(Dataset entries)

★ ★ ★ ★ ★ ★ ★

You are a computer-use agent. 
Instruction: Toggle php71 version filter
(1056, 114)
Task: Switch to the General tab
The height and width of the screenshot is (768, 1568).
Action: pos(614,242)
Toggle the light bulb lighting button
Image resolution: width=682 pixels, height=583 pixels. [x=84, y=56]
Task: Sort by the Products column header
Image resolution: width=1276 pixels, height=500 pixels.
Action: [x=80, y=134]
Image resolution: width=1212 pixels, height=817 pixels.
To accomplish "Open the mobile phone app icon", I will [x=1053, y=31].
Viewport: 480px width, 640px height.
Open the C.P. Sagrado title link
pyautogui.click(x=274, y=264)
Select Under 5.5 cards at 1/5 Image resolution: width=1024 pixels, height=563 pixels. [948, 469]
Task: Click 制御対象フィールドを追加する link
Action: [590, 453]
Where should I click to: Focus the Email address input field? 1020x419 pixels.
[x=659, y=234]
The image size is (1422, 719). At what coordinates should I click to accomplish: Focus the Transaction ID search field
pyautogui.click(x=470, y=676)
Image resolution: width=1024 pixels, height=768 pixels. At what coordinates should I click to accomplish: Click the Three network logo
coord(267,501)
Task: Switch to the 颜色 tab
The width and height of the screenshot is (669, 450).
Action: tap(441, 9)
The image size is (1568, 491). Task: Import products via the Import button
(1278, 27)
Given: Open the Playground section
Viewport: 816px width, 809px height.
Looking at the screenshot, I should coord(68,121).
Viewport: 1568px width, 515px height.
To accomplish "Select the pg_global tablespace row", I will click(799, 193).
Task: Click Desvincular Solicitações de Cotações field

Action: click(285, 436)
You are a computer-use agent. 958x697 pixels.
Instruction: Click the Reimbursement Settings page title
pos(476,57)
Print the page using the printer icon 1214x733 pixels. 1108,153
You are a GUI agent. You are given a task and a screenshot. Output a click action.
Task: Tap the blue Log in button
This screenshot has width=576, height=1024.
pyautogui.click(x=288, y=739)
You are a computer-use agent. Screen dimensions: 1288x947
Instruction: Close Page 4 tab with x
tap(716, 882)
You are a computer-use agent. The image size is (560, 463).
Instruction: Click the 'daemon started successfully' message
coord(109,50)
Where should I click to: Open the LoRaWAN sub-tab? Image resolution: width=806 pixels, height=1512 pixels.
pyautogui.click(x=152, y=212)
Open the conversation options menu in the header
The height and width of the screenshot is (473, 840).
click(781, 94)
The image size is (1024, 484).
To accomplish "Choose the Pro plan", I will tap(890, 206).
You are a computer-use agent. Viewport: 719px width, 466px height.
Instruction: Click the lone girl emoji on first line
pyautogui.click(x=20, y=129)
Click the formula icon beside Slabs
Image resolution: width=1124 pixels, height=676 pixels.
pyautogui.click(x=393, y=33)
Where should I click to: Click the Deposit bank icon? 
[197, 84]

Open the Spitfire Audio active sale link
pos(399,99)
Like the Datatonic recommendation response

★ ★ ★ ★ ★ ★ ★

Every line holding the string "will" should be copied here, so please find those lines in the data.

To accomplish "Open the mobile phone app icon", I will [x=1053, y=31].
To accomplish "Select the pg_global tablespace row", I will click(799, 193).
To accomplish "Choose the Pro plan", I will tap(890, 206).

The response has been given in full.